Oleh : Isya Fahrudi
Lukisan kerajaan simpang matan 1823 ( Sumber : Museium Leiden ) |
Dalam catatan Von De Wall tahun 1862, tertulis
bahwa leluhur sekaligus pendiri kerajaan simpang adalah Pangeran Ratoe Kesuma Ningrat, yang merupakan anak dari Pangeran mangkurat ( Sultan
aliuddin bin Sultan Zainuddin yakni raja kedua kerajaan Matan.
Pangeran Ratoe Kesuma Ningrat lalu menikah dengan Ratu
bunga yakni putri dari Sultan Muazzidhin yang pada masa itu berkuasa di Indra
laya, atau di kenal sebagai marhum negeri laya atau yang saat ini di kenal
dengan nama Sandai.
Sedang dalam catatan Gorge Muller bersama salah seorang
rekannya yang pernah datang ke Borneo pada tahun 1822, yang di temani oleh Raja
Akil dari Sukadana dan Uwan Hassan,
yakni utusan dari Pontianak, Muller
menuliskan bahwa Pangeran Ratu Kesuma Ningrat meninggal pada usia yang sangat
tua pada tahun 1814 masehi, dan di makamkan di belakang Keraton Kerajaan
Simpang dengan bertaburkan bunga serta sekitarnya terdapat marmer putih.
Di masa Panembahan Anom Surya Ningrat
atau Gusti Mahmud yang merupakan putra dari Pangeran Ratoe Kesuma Ningrat sekaligus pewaris tahta
kerajaan simpang, kolonial belanda Belanda datang dan melakukan kontrak tanda tangan
yang pertama yakni pada 23 november 1823 masehi. dalam kontrak tersebut belanda
meminjam tanah di sukadana untuk mendirikan kantor loji dengan dalih ingin
memberantas lanun atau bajak laut.
Dinamakan Kerajaan Simpang karena
letaknya yang berada dicabang dipersimpangan dua sungai, satu cabang di sebelah
kanan menuju ke Sungai Matan, dan cabang sebelah kiri adalah sungai Lubuk Batu
saat ini, (jika dahulu bernama Sungai Sidiaw).
Kerajaan Simpang pada masa itu tidak
jauh dari Kerajaan Matan kuno, di sebutkan Gorge Muller yang datang pada tahun
1822 masehi, bahwa dari Simpang menuju
ke Matan hanya setengah hari perjalanan, namun pada masa itu ia menuliskan
bahwa kota Matan telah lama tak berpenghuni dan bobrok, yang ada hanya tinggal
puing puing sisa peradaban serta makam makam tua, baik yang ada di Matan maupun
di Sekusur saat ini.

+--

Kegiatan A: Sebutkan semua angka tahun yang tercantum dalam teks tentang Kerajaan Simpang, masing-masing satu kali.

Entri yang terdapat dalam sebuah dataset:
+--

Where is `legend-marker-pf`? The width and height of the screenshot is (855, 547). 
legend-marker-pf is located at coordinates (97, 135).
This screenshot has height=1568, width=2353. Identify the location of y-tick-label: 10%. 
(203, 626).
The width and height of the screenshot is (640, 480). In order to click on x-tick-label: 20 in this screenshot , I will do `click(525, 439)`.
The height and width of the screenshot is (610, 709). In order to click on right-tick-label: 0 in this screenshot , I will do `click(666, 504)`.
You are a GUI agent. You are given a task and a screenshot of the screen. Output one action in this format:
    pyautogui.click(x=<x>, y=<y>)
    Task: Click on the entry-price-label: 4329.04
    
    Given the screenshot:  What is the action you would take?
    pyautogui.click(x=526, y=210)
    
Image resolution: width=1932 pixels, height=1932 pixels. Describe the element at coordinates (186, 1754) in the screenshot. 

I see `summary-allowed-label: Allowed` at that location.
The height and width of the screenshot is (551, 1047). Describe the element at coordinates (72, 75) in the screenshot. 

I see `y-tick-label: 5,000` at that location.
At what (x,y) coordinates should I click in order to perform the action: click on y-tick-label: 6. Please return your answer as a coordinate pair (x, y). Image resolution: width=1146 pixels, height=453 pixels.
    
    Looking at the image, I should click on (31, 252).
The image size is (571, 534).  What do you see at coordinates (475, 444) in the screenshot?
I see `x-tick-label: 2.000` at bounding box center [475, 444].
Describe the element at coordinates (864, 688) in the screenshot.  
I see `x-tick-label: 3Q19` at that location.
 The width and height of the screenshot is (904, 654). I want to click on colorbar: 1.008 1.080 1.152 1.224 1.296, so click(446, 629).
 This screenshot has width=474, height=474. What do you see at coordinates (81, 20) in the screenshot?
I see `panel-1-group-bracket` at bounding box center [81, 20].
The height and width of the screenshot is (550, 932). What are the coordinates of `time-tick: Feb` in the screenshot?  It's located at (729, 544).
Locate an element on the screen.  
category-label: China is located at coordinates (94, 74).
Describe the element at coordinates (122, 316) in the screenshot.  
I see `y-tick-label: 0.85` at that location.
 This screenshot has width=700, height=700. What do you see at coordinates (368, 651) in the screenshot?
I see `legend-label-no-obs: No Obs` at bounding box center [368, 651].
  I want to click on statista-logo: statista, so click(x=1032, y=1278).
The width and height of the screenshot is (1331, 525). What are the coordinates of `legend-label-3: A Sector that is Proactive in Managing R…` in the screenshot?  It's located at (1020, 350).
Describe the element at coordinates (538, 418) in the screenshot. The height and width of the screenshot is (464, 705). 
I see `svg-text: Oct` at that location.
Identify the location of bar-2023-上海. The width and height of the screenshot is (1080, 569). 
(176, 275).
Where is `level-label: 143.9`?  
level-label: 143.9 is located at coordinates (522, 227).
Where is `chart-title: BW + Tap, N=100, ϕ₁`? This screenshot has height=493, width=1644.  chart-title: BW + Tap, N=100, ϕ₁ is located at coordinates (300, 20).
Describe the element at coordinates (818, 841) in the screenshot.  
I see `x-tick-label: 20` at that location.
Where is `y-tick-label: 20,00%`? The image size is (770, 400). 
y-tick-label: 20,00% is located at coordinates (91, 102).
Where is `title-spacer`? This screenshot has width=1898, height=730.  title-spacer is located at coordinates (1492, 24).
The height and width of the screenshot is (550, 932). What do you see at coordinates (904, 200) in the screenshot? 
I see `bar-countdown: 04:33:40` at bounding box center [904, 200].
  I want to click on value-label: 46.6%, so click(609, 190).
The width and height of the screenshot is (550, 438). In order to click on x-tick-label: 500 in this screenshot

+--

Kegiatan B: Sajikan sebagai daftar JSON berisi string isi entri di atas, mulai dari baris yang memuat "The width and height of the screenshot is (640, 480)." sampai dengan baris yang memuat "pyautogui.click(x=526, y=210)". Buat satu string untuk setiap baris dan lewati baris kosong.

Jawaban Akhir A: 1823, 1862, 1822, 1814

Jawaban Akhir B:
[
  "The width and height of the screenshot is (640, 480). In order to click on x-tick-label: 20 in this screenshot , I will do `click(525, 439)`.",
  "The height and width of the screenshot is (610, 709). In order to click on right-tick-label: 0 in this screenshot , I will do `click(666, 504)`.",
  "You are a GUI agent. You are given a task and a screenshot of the screen. Output one action in this format:",
  "    pyautogui.click(x=<x>, y=<y>)",
  "    Task: Click on the entry-price-label: 4329.04",
  "    Given the screenshot:  What is the action you would take?",
  "    pyautogui.click(x=526, y=210)"
]